Derek Burney from Canada’s Globe and Mail critiques Canada’s foreign policy regarding China, including economic and political relations:
Canadians often shy away from asserting or acting upon their hard foreign policy interests. We tend on occasion to confuse sentiment with substance and fret that we may “need” other countries more than they need us. Conversely, we sometimes imagine that Canada is more important or has more influence than our interests and capacity warrant. Attitudes toward China suffer from all these proclivities.
The focus of Canada’s China policy has tended to concentrate somewhat erratically on the two bookends of trade and human-rights issues with not much productive dialogue on either, and with a large gap between the two. The focus of China’s Canada policy seems to be access to Canadian resources and to the Canadian market, combined with hair-trigger sensitivities about perceived insults or slights by Canada over visits by the Dalai Lama or Prime Minister Stephen Harper’s non-attendance at the Beijing Olympics. Symbolism is an element of diplomacy, but it should not displace calculations of how interests are best served.

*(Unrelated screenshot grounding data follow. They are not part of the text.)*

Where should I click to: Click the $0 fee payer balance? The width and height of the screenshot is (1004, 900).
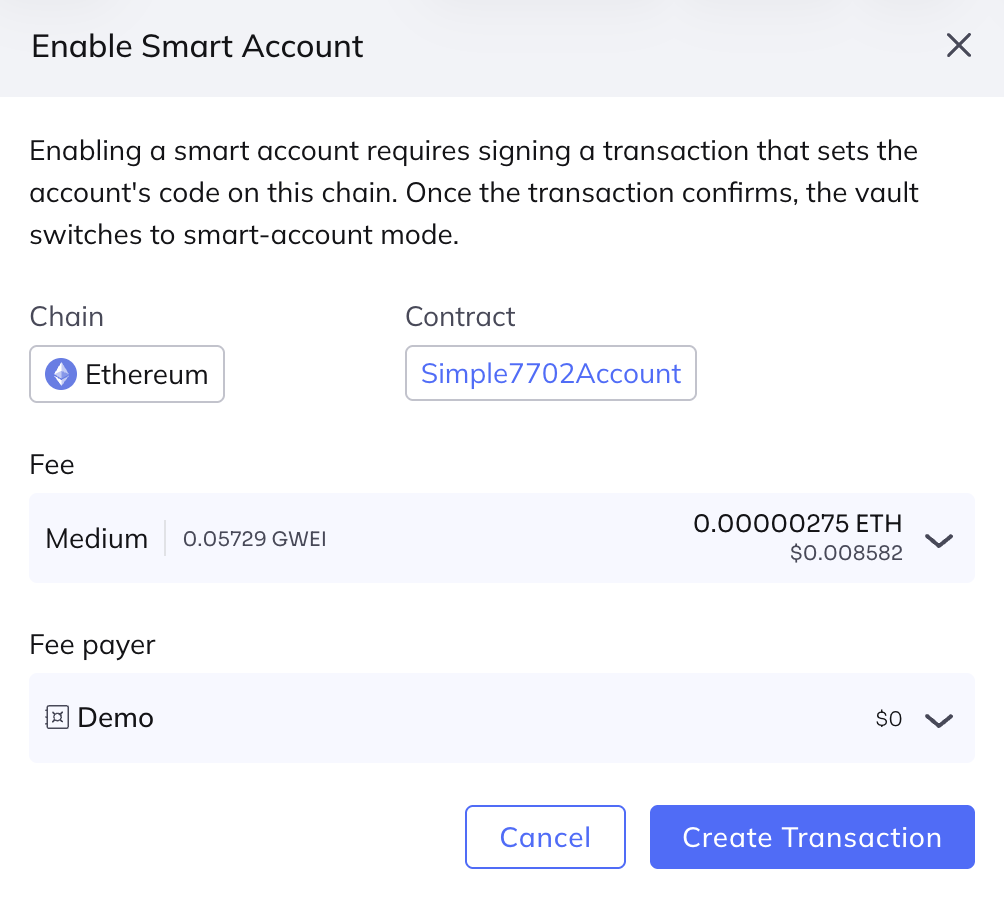(888, 719)
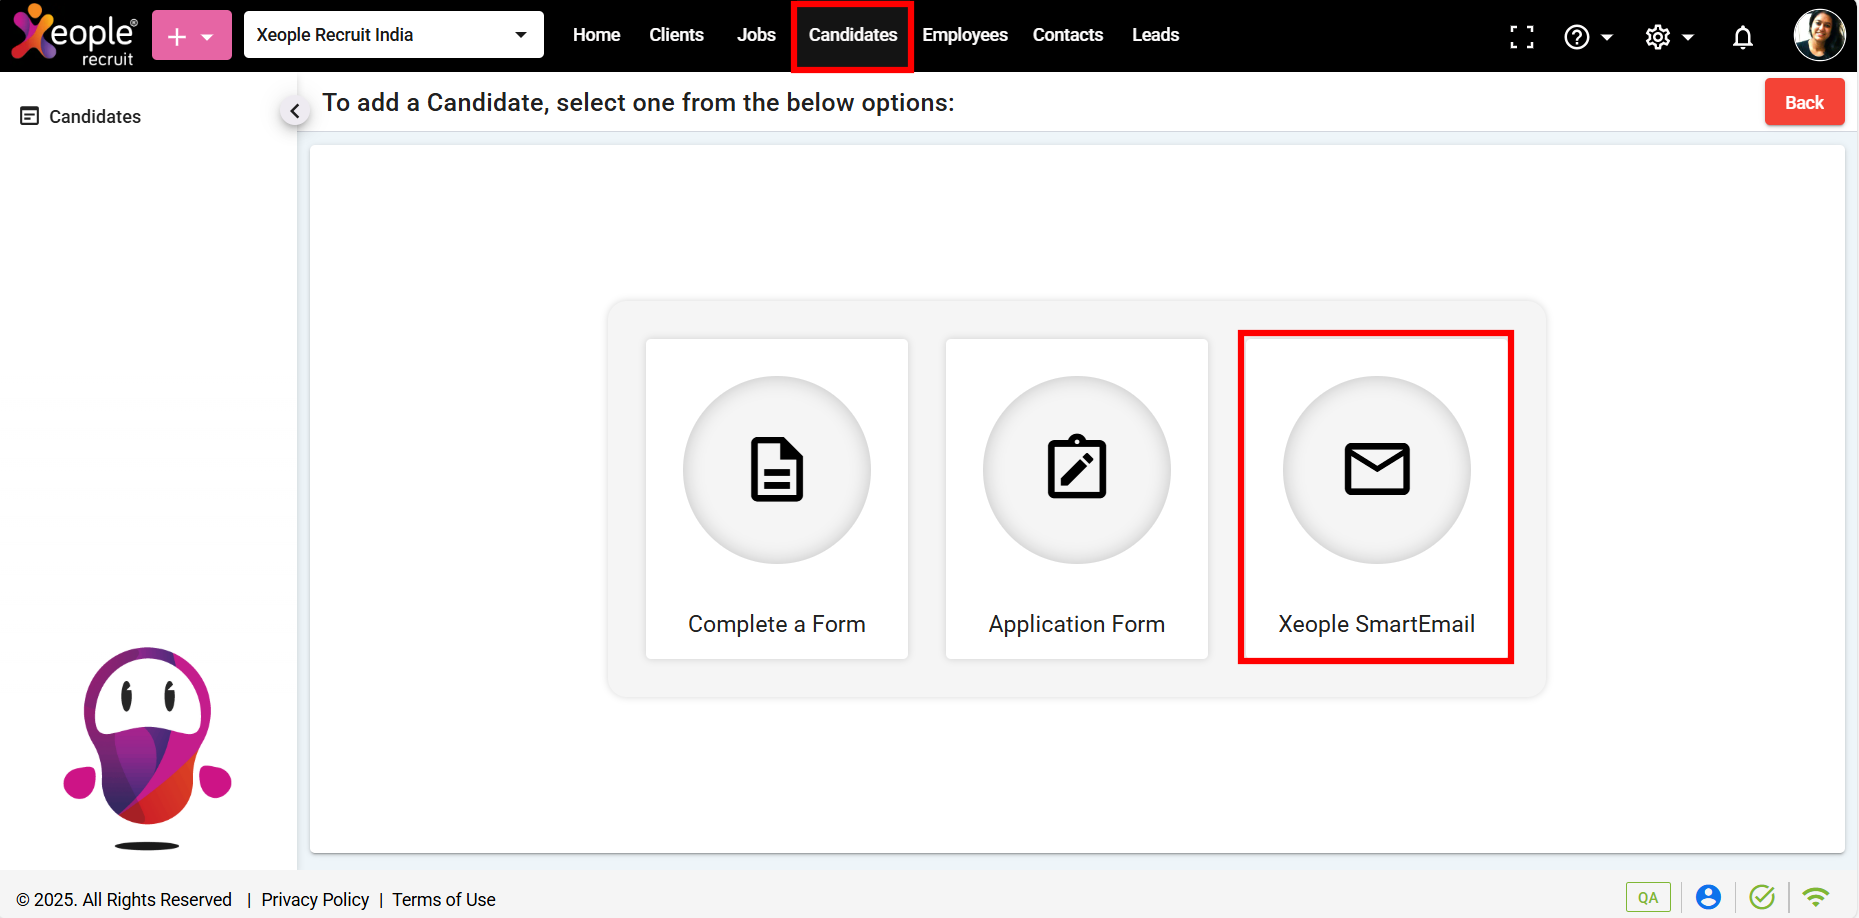This screenshot has width=1859, height=918.
Task: Click the Complete a Form document icon
Action: click(777, 469)
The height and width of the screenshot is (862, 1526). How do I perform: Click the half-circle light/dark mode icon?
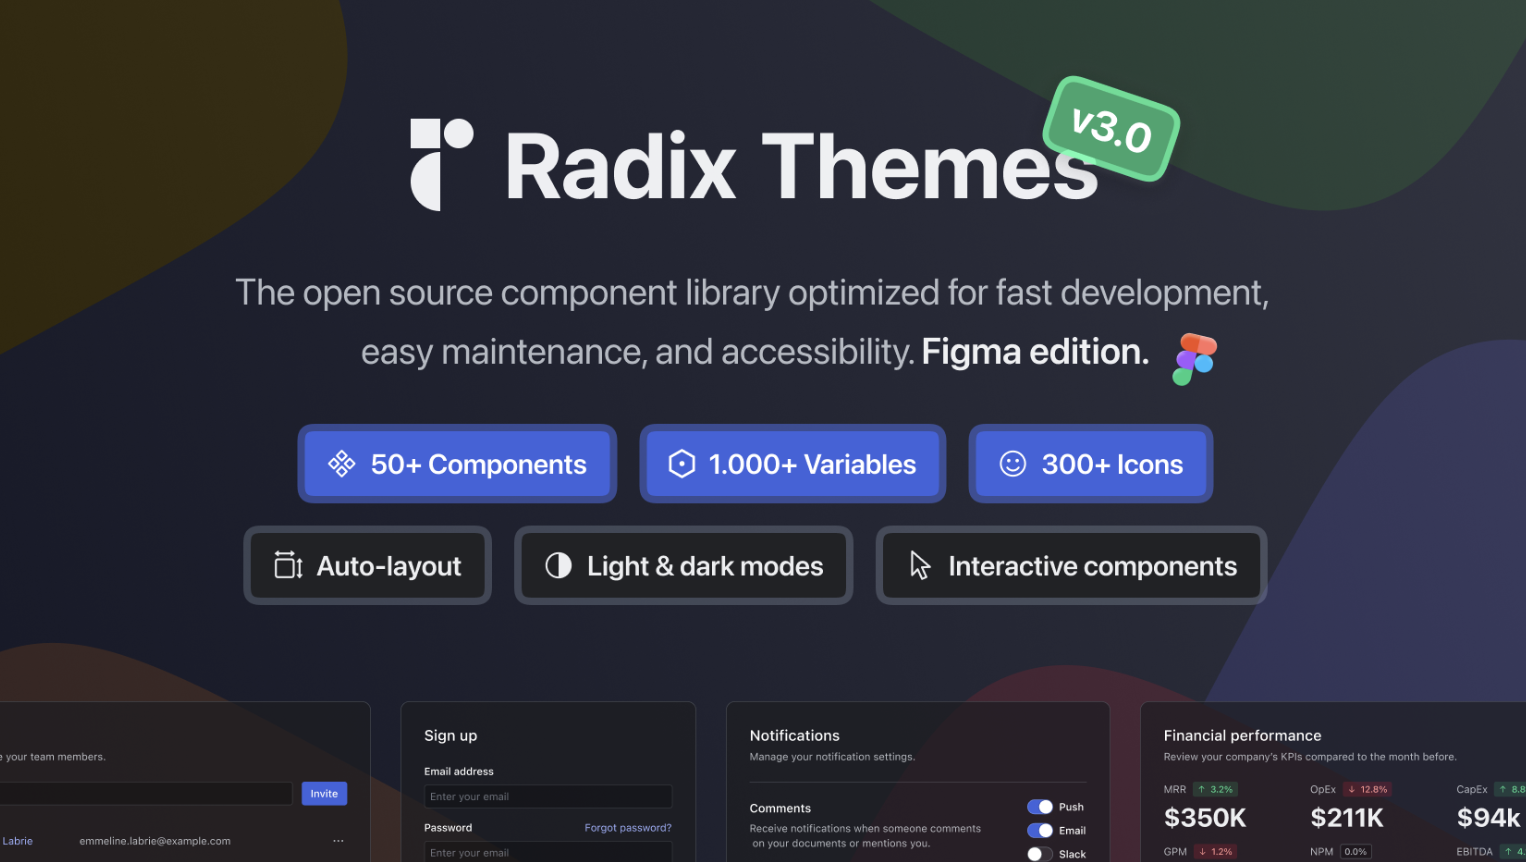[x=558, y=566]
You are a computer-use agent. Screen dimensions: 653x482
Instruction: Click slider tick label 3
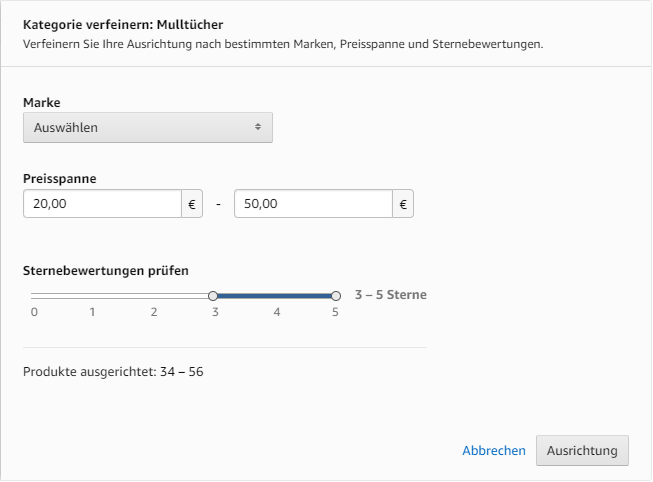click(215, 312)

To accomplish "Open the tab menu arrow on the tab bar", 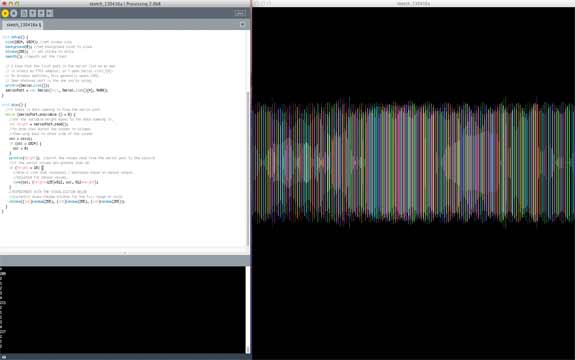I will pos(242,25).
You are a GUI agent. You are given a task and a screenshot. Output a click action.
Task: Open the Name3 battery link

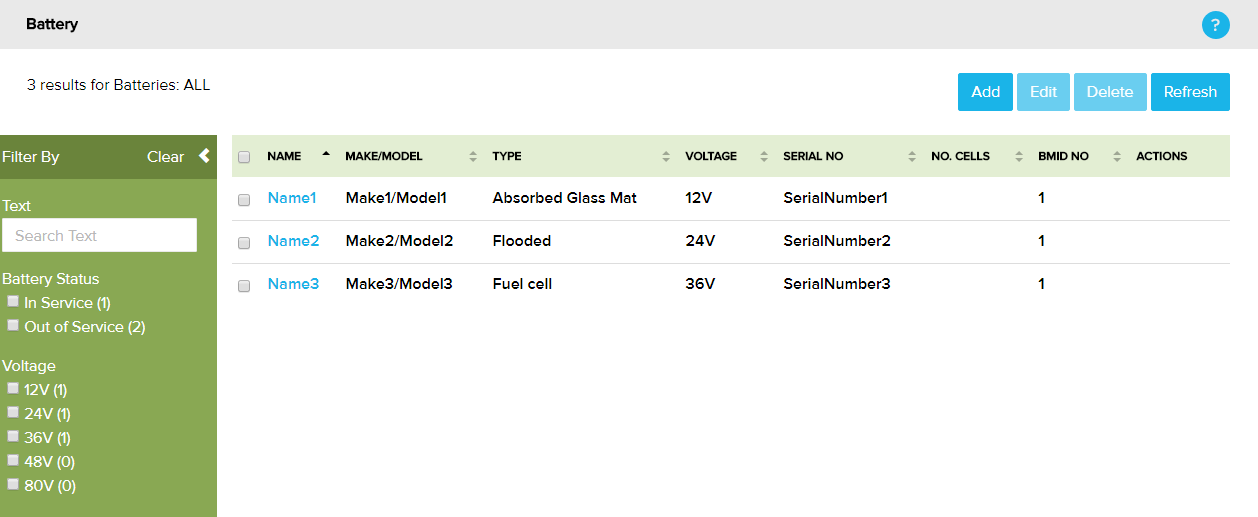(293, 284)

While there is clearly potential for a more broadly gauged foundation for the relationship, there are also practical limitations to the scope of the partnership and influence that Canada can achieve with China. For one thing, any decision to engage in a more mature manner must be shared by both countries and guided systematically from the top level of both governments. The Chinese are known for taking a long view on world affairs. Canada’s long view on China should start with a more precise definition of what we wish to achieve and how…Canada has different values on human rights and a different system of government from China’s. These differences cannot be ignored but they should not hobble broader engagement in areas of mutual interest. We do not have to camouflage our differences. Nor do we have to “go along or kowtow to get along.” That is a juvenile concept that has nothing to do with fundamental foreign policy analysis.